• Problem requirements
Copy the data exactly. No line may be skipped.

• Listed records
.....
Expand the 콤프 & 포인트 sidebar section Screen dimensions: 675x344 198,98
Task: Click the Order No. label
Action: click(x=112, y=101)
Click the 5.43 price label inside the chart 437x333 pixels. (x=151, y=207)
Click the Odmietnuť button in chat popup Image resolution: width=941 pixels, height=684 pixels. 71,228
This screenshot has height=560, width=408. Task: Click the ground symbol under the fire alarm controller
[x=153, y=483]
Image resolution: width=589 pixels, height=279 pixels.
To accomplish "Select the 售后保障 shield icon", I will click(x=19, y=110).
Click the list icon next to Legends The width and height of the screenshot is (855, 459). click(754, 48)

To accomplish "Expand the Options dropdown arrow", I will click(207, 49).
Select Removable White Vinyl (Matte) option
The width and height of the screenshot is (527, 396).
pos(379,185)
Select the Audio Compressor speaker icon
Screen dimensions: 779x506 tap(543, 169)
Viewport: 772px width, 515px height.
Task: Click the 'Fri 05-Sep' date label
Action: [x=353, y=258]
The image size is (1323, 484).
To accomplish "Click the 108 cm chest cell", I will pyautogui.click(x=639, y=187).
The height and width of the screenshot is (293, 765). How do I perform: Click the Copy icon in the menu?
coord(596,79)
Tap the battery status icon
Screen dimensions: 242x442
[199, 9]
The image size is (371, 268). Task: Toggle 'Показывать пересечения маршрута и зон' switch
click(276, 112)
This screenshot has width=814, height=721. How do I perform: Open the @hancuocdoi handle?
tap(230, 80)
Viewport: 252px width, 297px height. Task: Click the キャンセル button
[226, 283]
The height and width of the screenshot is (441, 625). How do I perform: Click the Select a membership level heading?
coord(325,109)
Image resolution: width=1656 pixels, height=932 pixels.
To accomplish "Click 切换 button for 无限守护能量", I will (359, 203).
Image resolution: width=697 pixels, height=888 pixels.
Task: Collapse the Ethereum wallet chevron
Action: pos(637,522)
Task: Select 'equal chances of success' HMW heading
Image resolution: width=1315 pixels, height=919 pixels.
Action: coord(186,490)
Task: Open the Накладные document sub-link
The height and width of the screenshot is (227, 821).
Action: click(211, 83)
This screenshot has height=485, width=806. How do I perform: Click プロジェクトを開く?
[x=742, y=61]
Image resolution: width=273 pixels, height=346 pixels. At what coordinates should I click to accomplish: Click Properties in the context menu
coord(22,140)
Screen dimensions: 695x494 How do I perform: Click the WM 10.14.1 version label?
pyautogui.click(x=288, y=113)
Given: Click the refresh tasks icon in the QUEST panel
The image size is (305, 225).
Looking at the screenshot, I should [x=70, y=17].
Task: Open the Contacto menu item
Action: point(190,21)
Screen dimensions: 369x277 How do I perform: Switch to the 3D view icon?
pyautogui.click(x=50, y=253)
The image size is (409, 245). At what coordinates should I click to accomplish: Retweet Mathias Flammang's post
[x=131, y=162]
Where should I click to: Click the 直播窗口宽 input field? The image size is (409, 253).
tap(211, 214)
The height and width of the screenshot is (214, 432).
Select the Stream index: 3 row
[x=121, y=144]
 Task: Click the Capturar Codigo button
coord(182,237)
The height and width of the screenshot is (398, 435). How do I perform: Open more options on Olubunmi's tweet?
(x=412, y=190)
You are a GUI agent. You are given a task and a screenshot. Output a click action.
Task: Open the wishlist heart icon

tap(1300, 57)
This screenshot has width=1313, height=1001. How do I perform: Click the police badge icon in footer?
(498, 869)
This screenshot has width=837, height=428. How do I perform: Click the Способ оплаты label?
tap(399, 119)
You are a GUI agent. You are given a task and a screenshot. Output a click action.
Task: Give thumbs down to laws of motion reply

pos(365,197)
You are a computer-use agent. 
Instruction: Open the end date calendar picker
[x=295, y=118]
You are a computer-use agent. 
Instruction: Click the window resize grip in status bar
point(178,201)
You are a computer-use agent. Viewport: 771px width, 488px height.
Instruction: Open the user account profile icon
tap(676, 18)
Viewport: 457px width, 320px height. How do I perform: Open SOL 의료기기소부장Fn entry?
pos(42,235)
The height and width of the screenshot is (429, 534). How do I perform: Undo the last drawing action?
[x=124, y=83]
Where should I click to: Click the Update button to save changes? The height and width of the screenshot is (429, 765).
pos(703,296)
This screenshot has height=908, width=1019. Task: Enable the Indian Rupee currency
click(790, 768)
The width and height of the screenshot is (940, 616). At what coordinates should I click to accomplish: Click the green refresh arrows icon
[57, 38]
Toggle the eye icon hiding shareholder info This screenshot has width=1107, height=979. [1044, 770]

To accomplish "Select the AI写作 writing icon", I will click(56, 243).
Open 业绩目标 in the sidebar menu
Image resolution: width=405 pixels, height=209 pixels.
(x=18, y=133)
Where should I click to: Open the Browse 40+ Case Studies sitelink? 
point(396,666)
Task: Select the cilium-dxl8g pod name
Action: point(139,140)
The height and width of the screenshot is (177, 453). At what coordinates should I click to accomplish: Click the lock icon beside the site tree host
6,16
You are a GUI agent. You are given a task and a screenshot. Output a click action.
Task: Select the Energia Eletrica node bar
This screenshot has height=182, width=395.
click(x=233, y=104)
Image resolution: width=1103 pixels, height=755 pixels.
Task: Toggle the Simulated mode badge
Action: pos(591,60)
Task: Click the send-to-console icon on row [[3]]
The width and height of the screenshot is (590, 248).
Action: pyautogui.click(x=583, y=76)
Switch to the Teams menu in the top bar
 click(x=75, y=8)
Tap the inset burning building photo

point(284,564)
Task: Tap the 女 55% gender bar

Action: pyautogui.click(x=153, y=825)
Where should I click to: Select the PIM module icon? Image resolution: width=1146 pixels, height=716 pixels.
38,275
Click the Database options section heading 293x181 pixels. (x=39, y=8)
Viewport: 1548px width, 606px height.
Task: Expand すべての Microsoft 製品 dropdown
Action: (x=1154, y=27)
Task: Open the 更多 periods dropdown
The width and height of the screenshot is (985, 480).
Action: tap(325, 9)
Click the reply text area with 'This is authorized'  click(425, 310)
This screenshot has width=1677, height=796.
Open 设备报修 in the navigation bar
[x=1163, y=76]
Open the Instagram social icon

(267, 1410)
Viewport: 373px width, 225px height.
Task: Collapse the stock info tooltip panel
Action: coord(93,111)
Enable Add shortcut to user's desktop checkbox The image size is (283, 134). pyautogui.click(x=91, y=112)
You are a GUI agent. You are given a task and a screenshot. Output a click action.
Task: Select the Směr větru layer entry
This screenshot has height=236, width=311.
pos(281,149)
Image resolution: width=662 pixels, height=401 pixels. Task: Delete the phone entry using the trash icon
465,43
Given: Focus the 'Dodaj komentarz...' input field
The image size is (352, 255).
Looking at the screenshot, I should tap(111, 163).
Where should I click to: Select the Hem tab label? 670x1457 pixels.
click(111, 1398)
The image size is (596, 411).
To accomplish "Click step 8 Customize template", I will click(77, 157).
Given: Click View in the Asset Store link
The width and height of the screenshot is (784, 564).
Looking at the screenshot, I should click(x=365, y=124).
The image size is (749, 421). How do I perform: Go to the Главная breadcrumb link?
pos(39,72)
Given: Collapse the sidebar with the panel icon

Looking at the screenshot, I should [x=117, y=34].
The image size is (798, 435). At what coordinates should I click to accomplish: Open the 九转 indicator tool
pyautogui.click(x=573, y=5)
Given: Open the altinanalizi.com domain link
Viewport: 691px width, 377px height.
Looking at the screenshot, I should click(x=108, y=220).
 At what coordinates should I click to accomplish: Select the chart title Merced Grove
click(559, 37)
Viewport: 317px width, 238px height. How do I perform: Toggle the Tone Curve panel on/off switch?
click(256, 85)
.....
• Task answer
Expand the 콤프 & 포인트 sidebar section Screen dimensions: 675x344 198,98
Task: Click the Order No. label
Action: click(x=112, y=101)
Click the 5.43 price label inside the chart 437x333 pixels. (x=151, y=207)
Click the Odmietnuť button in chat popup Image resolution: width=941 pixels, height=684 pixels. 71,228
This screenshot has height=560, width=408. Task: Click the ground symbol under the fire alarm controller
[x=153, y=483]
Image resolution: width=589 pixels, height=279 pixels.
To accomplish "Select the 售后保障 shield icon", I will click(x=19, y=110).
Click the list icon next to Legends The width and height of the screenshot is (855, 459). click(754, 48)

To accomplish "Expand the Options dropdown arrow", I will click(207, 49).
Select Removable White Vinyl (Matte) option
The width and height of the screenshot is (527, 396).
pos(379,185)
Select the Audio Compressor speaker icon
Screen dimensions: 779x506 tap(543, 169)
Viewport: 772px width, 515px height.
Task: Click the 'Fri 05-Sep' date label
Action: [x=353, y=258]
The image size is (1323, 484).
To accomplish "Click the 108 cm chest cell", I will pyautogui.click(x=639, y=187).
The height and width of the screenshot is (293, 765). How do I perform: Click the Copy icon in the menu?
coord(596,79)
Tap the battery status icon
Screen dimensions: 242x442
[199, 9]
The image size is (371, 268). Task: Toggle 'Показывать пересечения маршрута и зон' switch
click(276, 112)
This screenshot has width=814, height=721. How do I perform: Open the @hancuocdoi handle?
tap(230, 80)
Viewport: 252px width, 297px height. Task: Click the キャンセル button
[226, 283]
The height and width of the screenshot is (441, 625). How do I perform: Click the Select a membership level heading?
coord(325,109)
Image resolution: width=1656 pixels, height=932 pixels.
To accomplish "Click 切换 button for 无限守护能量", I will (359, 203).
Image resolution: width=697 pixels, height=888 pixels.
Task: Collapse the Ethereum wallet chevron
Action: pos(637,522)
Task: Select 'equal chances of success' HMW heading
Image resolution: width=1315 pixels, height=919 pixels.
Action: coord(186,490)
Task: Open the Накладные document sub-link
The height and width of the screenshot is (227, 821).
Action: click(211, 83)
This screenshot has height=485, width=806. How do I perform: Click プロジェクトを開く?
[x=742, y=61]
Image resolution: width=273 pixels, height=346 pixels. At what coordinates should I click to accomplish: Click Properties in the context menu
coord(22,140)
Screen dimensions: 695x494 How do I perform: Click the WM 10.14.1 version label?
pyautogui.click(x=288, y=113)
Given: Click the refresh tasks icon in the QUEST panel
The image size is (305, 225).
Looking at the screenshot, I should [x=70, y=17].
Task: Open the Contacto menu item
Action: point(190,21)
Screen dimensions: 369x277 How do I perform: Switch to the 3D view icon?
pyautogui.click(x=50, y=253)
The image size is (409, 245). At what coordinates should I click to accomplish: Retweet Mathias Flammang's post
[x=131, y=162]
Where should I click to: Click the 直播窗口宽 input field? The image size is (409, 253).
tap(211, 214)
The height and width of the screenshot is (214, 432).
Select the Stream index: 3 row
[x=121, y=144]
 Task: Click the Capturar Codigo button
coord(182,237)
The height and width of the screenshot is (398, 435). How do I perform: Open more options on Olubunmi's tweet?
(x=412, y=190)
You are a GUI agent. You are given a task and a screenshot. Output a click action.
Task: Open the wishlist heart icon

tap(1300, 57)
This screenshot has width=1313, height=1001. How do I perform: Click the police badge icon in footer?
(498, 869)
This screenshot has width=837, height=428. How do I perform: Click the Способ оплаты label?
tap(399, 119)
You are a GUI agent. You are given a task and a screenshot. Output a click action.
Task: Give thumbs down to laws of motion reply

pos(365,197)
You are a computer-use agent. 
Instruction: Open the end date calendar picker
[x=295, y=118]
You are a computer-use agent. 
Instruction: Click the window resize grip in status bar
point(178,201)
You are a computer-use agent. Viewport: 771px width, 488px height.
Instruction: Open the user account profile icon
tap(676, 18)
Viewport: 457px width, 320px height. How do I perform: Open SOL 의료기기소부장Fn entry?
pos(42,235)
The height and width of the screenshot is (429, 534). How do I perform: Undo the last drawing action?
[x=124, y=83]
Where should I click to: Click the Update button to save changes? The height and width of the screenshot is (429, 765).
pos(703,296)
This screenshot has height=908, width=1019. Task: Enable the Indian Rupee currency
click(790, 768)
The width and height of the screenshot is (940, 616). At what coordinates should I click to accomplish: Click the green refresh arrows icon
[57, 38]
Toggle the eye icon hiding shareholder info This screenshot has width=1107, height=979. [1044, 770]

To accomplish "Select the AI写作 writing icon", I will click(56, 243).
Open 业绩目标 in the sidebar menu
Image resolution: width=405 pixels, height=209 pixels.
(x=18, y=133)
Where should I click to: Open the Browse 40+ Case Studies sitelink? 
point(396,666)
Task: Select the cilium-dxl8g pod name
Action: point(139,140)
The height and width of the screenshot is (177, 453). At what coordinates should I click to accomplish: Click the lock icon beside the site tree host
6,16
You are a GUI agent. You are given a task and a screenshot. Output a click action.
Task: Select the Energia Eletrica node bar
This screenshot has height=182, width=395.
click(x=233, y=104)
Image resolution: width=1103 pixels, height=755 pixels.
Task: Toggle the Simulated mode badge
Action: pos(591,60)
Task: Click the send-to-console icon on row [[3]]
The width and height of the screenshot is (590, 248).
Action: pyautogui.click(x=583, y=76)
Switch to the Teams menu in the top bar
 click(x=75, y=8)
Tap the inset burning building photo

point(284,564)
Task: Tap the 女 55% gender bar

Action: pyautogui.click(x=153, y=825)
Where should I click to: Select the PIM module icon? Image resolution: width=1146 pixels, height=716 pixels.
38,275
Click the Database options section heading 293x181 pixels. (x=39, y=8)
Viewport: 1548px width, 606px height.
Task: Expand すべての Microsoft 製品 dropdown
Action: (x=1154, y=27)
Task: Open the 更多 periods dropdown
The width and height of the screenshot is (985, 480).
Action: tap(325, 9)
Click the reply text area with 'This is authorized'  click(425, 310)
This screenshot has width=1677, height=796.
Open 设备报修 in the navigation bar
[x=1163, y=76]
Open the Instagram social icon

(267, 1410)
Viewport: 373px width, 225px height.
Task: Collapse the stock info tooltip panel
Action: coord(93,111)
Enable Add shortcut to user's desktop checkbox The image size is (283, 134). pyautogui.click(x=91, y=112)
You are a GUI agent. You are given a task and a screenshot. Output a click action.
Task: Select the Směr větru layer entry
This screenshot has height=236, width=311.
pos(281,149)
Image resolution: width=662 pixels, height=401 pixels. Task: Delete the phone entry using the trash icon
465,43
Given: Focus the 'Dodaj komentarz...' input field
The image size is (352, 255).
Looking at the screenshot, I should tap(111, 163).
Where should I click to: Select the Hem tab label? 670x1457 pixels.
click(111, 1398)
The image size is (596, 411).
To accomplish "Click step 8 Customize template", I will click(77, 157).
Given: Click View in the Asset Store link
The width and height of the screenshot is (784, 564).
Looking at the screenshot, I should click(x=365, y=124).
The image size is (749, 421). How do I perform: Go to the Главная breadcrumb link?
pos(39,72)
Given: Collapse the sidebar with the panel icon

Looking at the screenshot, I should [x=117, y=34].
The image size is (798, 435). At what coordinates should I click to accomplish: Open the 九转 indicator tool
pyautogui.click(x=573, y=5)
Given: Open the altinanalizi.com domain link
Viewport: 691px width, 377px height.
Looking at the screenshot, I should click(x=108, y=220).
 At what coordinates should I click to accomplish: Select the chart title Merced Grove
click(559, 37)
Viewport: 317px width, 238px height. How do I perform: Toggle the Tone Curve panel on/off switch?
click(256, 85)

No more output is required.